Puis j’ai grandi et quitté l’école. Quelle ne fut pas ma surprise lorsque je revins à l’occasion d’un évènement scolaire, kermesse ou quelque chose comme ça. Les élèves tutoyaient maintenant leur enseignant. A ce moment-là, je me suis dit que quelque chose partait en c… (je sais, ce n’est pas poli, mais c’est les seuls mots assez forts que j’ai trouvés). Je ne me trompais pas.

A l’aube de la retraite (55 ans pour mon père, et 52 pour ma mère qui avait eu trois enfants. Aujourd’hui, elle aurait 12 ans de plus à faire), mon père me disait. « Tu vois, lorsque j’étais en début de carrière, une année de salaire me permettait d’acheter une voiture française haut de gamme (ma chère DS). Aujourd’hui, c’est toujours le cas, sauf que je suis en fin de carrière et que mon « pouvoir d’achat » (quel terme mal à propos) n’a pas progressé comme il l’aurait dû ». Et oui, on avait déjà gelé le point d’indice pour faire des économies. L’intérêt général, ça coûte cher. D’ailleurs, dans la tête de nos gouvernants, les TIGE sont une punition.

Aujourd’hui, où en sommes-nous ? Des enseignants mal payés, dont l’image aux yeux des habitants s’est dégradée, n’inspire plus le respect, qui pour certains se sont orientés vers le métier non par vocation mais comme une solution de repli après un échec dans des études plus valorisantes, voire même ont été recrutés par speed dating et jetés devant des classes surchargées sans formation. Ce n’est pas l’âge de départ à la retraite qui les attire, il est maintenant le même que pour tout le monde.

Mais bien sûr, pour le sieur Macron, le mauvais état actuel de l’éducation nationale est dû aux grandes vacances qui sont trop longues (pourtant déjà raccourcies d’un bon mois). Après ça, il connait le métier. Il a donné des cours particuliers lorsqu’il était jeune.

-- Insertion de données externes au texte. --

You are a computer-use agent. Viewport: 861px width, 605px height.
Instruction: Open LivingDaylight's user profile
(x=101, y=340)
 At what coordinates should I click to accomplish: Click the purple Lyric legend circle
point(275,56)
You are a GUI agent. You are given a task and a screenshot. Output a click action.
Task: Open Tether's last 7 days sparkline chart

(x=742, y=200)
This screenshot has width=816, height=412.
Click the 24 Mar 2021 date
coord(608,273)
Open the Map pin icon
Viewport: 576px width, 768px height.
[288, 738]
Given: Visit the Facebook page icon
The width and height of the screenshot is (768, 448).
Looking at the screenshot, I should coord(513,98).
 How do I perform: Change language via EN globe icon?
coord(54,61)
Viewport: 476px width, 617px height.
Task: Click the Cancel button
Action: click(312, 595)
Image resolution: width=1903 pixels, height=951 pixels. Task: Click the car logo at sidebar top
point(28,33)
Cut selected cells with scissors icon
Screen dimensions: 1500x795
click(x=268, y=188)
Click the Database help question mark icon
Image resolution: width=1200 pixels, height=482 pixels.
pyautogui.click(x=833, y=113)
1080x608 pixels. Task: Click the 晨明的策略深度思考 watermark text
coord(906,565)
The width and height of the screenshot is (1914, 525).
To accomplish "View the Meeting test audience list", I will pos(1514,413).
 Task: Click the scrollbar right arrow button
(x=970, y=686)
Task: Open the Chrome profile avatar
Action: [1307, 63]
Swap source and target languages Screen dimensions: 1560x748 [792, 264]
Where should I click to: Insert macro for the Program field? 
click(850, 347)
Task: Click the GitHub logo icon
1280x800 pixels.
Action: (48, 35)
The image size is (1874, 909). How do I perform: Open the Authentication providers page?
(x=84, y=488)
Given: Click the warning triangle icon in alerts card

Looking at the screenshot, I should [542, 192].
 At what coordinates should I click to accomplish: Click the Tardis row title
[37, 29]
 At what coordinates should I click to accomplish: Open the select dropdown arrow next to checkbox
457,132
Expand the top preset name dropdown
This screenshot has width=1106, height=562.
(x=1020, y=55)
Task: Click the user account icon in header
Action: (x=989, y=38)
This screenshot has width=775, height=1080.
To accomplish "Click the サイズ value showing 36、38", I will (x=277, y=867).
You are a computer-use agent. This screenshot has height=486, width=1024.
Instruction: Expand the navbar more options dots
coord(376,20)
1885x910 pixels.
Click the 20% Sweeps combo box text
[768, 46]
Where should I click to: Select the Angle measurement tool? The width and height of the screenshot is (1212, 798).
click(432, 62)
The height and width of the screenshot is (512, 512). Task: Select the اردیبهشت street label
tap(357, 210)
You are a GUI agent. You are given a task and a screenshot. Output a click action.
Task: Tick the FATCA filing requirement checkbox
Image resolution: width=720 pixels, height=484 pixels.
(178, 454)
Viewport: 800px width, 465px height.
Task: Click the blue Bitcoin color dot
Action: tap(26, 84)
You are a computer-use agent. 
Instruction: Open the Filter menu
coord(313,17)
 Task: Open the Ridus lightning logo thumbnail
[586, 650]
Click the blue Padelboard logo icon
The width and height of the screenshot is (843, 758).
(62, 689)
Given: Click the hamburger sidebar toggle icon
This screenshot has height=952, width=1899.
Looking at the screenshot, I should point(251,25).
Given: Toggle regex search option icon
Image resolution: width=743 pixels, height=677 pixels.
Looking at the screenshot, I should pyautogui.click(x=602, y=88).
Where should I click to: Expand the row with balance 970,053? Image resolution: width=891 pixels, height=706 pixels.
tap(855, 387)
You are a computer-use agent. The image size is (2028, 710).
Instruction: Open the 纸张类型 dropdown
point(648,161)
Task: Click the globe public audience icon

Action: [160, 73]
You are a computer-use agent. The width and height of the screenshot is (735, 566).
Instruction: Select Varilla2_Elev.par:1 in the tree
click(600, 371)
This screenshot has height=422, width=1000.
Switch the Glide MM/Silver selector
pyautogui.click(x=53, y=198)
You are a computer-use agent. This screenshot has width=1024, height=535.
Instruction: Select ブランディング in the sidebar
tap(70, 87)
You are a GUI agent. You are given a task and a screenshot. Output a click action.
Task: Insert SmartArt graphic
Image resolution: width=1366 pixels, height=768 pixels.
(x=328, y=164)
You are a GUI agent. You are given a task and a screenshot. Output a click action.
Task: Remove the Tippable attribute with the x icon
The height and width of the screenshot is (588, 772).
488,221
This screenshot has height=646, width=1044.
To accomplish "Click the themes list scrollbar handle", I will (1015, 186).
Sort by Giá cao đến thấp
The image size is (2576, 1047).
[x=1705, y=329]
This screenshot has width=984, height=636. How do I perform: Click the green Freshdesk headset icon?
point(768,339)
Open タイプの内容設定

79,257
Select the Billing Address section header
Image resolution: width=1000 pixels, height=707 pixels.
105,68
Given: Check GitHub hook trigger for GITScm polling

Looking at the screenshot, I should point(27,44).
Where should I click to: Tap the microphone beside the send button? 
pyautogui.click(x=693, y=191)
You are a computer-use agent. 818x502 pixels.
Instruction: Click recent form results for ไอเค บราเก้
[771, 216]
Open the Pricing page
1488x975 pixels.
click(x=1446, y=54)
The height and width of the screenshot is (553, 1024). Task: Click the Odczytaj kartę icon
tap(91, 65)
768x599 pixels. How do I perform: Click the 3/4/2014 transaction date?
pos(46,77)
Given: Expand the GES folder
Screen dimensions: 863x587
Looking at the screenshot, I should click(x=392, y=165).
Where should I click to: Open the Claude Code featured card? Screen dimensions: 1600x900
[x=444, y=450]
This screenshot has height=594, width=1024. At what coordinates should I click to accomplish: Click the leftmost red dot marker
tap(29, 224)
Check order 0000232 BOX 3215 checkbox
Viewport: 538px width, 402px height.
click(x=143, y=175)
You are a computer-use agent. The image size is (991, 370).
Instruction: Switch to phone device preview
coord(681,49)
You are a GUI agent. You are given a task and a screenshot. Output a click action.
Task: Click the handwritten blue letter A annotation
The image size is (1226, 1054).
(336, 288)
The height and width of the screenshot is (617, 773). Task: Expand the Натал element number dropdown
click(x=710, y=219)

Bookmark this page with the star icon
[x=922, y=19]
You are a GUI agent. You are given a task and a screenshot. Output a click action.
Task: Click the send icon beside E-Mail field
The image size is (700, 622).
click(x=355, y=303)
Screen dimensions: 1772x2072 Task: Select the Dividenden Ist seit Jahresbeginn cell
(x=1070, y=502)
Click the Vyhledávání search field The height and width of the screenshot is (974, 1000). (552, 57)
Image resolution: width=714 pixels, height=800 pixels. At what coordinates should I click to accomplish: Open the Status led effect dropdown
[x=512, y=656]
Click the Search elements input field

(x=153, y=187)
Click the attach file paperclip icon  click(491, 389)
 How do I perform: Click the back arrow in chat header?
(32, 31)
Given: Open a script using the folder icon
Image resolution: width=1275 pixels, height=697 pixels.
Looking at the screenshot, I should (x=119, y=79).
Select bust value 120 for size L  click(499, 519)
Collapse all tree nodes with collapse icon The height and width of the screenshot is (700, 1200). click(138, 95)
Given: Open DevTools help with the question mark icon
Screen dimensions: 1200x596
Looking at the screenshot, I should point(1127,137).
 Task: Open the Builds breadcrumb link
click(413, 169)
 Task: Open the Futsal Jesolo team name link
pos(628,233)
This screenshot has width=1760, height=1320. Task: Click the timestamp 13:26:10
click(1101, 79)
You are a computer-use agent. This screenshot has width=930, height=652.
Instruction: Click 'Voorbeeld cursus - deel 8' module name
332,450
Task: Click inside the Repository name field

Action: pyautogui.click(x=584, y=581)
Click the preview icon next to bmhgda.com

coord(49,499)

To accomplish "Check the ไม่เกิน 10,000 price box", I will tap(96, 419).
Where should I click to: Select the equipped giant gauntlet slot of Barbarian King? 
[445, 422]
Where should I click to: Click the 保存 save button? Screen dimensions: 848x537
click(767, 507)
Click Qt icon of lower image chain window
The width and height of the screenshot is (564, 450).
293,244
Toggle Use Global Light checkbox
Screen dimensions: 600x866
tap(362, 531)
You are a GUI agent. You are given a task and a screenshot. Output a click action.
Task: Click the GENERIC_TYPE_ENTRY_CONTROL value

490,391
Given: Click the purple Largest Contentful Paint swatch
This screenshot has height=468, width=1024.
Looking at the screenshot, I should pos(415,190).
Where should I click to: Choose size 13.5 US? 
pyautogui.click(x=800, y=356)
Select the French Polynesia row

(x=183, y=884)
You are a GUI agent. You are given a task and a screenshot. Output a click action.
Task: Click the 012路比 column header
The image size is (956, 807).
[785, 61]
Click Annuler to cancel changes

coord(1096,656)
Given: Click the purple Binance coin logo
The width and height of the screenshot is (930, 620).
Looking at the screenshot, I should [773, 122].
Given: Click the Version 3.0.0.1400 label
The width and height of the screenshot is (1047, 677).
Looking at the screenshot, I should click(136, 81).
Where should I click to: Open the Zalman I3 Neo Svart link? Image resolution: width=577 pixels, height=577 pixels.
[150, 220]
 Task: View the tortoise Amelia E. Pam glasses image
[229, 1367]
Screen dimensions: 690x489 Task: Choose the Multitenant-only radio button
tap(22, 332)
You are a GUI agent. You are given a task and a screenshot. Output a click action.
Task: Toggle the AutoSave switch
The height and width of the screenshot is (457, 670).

Nous avions un des meilleurs systèmes éducatifs du monde mais que la politique, par son obsession de faire des économies sur ce qui représente le bien commun (éducation, justice, santé,…) a abîmé au point de dire maintenant que ça coûte cher mais que ça ne marche pas. Bien évidemment, si on achète une Ferrari, ça coûte cher, mais si on ne l’entretient pas, ça finit par ne plus rouler.